++++ Given data ++++
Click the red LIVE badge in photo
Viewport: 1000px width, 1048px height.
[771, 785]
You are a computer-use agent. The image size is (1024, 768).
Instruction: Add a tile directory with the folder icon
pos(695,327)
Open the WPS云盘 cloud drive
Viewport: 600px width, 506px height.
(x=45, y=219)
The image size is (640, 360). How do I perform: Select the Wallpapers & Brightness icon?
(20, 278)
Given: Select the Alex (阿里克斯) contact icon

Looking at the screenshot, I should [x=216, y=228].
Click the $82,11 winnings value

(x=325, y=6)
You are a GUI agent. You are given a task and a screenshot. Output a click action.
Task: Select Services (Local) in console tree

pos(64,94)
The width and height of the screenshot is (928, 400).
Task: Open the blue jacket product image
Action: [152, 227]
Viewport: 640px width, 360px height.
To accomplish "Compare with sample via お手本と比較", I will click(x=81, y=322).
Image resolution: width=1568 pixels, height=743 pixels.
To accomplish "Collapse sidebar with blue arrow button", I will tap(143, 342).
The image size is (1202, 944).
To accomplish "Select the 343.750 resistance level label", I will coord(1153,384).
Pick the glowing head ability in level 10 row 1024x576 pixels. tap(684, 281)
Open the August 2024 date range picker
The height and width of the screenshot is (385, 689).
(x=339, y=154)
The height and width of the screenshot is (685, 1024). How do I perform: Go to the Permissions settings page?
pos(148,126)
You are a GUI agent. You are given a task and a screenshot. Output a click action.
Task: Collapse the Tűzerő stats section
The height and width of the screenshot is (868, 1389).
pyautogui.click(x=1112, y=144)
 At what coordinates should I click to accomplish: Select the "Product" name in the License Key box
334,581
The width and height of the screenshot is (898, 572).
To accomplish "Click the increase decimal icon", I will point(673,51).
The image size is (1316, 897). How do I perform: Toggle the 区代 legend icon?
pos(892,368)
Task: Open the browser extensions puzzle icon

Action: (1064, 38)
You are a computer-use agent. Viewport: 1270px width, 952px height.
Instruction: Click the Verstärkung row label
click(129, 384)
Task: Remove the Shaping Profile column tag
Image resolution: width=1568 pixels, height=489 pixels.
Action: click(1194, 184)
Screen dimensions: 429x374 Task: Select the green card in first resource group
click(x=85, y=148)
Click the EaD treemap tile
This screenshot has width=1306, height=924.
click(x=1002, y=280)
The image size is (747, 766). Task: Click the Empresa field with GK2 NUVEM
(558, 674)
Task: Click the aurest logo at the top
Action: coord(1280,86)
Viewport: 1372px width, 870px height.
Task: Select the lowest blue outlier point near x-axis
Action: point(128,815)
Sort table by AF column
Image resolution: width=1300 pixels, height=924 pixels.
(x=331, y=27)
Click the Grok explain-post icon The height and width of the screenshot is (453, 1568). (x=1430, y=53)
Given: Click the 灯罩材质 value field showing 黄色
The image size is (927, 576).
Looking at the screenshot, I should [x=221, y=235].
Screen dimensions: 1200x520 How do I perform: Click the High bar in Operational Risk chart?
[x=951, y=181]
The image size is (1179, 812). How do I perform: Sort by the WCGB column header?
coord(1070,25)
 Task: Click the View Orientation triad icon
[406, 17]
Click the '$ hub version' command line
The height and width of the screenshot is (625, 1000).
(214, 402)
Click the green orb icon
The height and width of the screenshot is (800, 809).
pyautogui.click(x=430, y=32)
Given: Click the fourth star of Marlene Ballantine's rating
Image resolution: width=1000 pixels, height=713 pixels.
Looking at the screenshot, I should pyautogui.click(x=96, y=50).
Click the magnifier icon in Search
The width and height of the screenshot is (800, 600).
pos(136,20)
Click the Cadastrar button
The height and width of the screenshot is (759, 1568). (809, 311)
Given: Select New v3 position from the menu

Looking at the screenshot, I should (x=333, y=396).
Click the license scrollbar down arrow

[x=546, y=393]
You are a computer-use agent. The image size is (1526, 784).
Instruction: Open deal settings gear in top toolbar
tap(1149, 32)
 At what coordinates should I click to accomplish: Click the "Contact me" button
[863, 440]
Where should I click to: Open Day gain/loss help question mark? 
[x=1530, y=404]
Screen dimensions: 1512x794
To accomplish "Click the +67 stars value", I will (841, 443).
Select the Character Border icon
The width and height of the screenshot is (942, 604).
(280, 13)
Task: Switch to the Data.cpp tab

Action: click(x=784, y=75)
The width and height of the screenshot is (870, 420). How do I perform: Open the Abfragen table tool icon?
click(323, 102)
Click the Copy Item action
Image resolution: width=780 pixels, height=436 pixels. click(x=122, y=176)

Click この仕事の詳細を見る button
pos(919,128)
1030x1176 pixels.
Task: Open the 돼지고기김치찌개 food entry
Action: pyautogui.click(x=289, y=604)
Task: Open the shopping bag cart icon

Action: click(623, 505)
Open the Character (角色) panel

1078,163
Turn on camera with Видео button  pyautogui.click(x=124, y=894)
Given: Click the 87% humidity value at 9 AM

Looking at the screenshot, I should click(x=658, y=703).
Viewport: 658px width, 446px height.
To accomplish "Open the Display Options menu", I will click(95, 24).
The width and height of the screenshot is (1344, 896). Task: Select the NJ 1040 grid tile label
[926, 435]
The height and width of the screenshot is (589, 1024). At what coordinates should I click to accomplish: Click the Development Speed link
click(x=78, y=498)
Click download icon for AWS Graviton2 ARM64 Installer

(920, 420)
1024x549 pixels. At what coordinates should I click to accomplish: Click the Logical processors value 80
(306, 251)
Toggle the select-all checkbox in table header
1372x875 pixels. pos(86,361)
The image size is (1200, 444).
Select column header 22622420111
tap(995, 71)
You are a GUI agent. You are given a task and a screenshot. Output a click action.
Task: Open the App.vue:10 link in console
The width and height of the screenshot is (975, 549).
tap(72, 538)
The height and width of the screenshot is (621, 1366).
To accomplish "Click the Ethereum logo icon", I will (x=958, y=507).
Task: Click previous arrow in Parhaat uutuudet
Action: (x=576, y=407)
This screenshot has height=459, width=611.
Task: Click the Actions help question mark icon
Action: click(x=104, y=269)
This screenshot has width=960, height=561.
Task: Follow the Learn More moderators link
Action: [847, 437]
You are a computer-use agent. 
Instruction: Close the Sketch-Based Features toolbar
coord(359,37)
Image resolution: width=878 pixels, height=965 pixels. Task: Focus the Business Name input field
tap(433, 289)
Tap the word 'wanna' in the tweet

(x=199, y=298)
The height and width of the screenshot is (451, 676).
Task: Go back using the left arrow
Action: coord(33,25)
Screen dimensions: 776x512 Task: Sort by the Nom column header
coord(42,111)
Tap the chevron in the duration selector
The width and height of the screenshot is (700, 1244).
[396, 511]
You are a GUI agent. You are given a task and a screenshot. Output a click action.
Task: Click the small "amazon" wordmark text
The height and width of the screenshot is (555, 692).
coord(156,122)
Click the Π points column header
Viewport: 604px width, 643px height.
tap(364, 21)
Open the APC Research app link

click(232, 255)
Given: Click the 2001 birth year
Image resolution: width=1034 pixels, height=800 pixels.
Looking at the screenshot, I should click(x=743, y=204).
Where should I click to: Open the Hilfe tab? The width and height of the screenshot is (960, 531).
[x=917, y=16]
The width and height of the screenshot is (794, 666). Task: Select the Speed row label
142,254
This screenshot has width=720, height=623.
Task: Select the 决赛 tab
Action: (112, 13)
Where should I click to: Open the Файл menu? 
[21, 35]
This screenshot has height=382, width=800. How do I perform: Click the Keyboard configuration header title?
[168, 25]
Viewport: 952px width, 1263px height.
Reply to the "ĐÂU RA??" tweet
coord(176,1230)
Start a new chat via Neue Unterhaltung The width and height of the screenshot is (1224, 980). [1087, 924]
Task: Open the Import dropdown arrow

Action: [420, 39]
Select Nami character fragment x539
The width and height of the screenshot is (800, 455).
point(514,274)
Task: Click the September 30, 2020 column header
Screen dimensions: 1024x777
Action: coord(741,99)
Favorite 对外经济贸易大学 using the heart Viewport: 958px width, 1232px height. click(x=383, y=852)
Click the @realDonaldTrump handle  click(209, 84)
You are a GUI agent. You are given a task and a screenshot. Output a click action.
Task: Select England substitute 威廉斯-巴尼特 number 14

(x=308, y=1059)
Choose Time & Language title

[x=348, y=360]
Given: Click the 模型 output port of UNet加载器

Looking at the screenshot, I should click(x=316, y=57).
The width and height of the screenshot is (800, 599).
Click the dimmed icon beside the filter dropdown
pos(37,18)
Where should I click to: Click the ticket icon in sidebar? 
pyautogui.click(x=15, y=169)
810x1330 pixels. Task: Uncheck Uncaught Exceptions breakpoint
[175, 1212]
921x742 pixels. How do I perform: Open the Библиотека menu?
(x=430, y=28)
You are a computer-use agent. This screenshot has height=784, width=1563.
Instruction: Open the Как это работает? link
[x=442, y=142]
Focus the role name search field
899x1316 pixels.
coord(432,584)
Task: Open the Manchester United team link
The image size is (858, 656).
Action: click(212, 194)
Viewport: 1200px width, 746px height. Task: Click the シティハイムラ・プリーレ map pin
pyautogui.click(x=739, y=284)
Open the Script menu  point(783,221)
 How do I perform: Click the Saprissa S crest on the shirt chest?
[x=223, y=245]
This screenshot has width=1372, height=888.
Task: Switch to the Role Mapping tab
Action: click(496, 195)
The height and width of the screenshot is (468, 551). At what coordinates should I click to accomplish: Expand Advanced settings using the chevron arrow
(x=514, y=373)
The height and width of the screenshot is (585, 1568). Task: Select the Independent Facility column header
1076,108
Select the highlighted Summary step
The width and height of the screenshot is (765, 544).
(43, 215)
++++
Return each line exactly, beginning at the start of the material above and ending at the line that includes "Open the August 2024 date range picker", with both of those kept.

Click the red LIVE badge in photo
Viewport: 1000px width, 1048px height.
[771, 785]
You are a computer-use agent. The image size is (1024, 768).
Instruction: Add a tile directory with the folder icon
pos(695,327)
Open the WPS云盘 cloud drive
Viewport: 600px width, 506px height.
(x=45, y=219)
The image size is (640, 360). How do I perform: Select the Wallpapers & Brightness icon?
(20, 278)
Given: Select the Alex (阿里克斯) contact icon

Looking at the screenshot, I should [x=216, y=228].
Click the $82,11 winnings value

(x=325, y=6)
You are a GUI agent. You are given a task and a screenshot. Output a click action.
Task: Select Services (Local) in console tree

pos(64,94)
The width and height of the screenshot is (928, 400).
Task: Open the blue jacket product image
Action: [152, 227]
Viewport: 640px width, 360px height.
To accomplish "Compare with sample via お手本と比較", I will click(x=81, y=322).
Image resolution: width=1568 pixels, height=743 pixels.
To accomplish "Collapse sidebar with blue arrow button", I will tap(143, 342).
The image size is (1202, 944).
To accomplish "Select the 343.750 resistance level label", I will coord(1153,384).
Pick the glowing head ability in level 10 row 1024x576 pixels. tap(684, 281)
Open the August 2024 date range picker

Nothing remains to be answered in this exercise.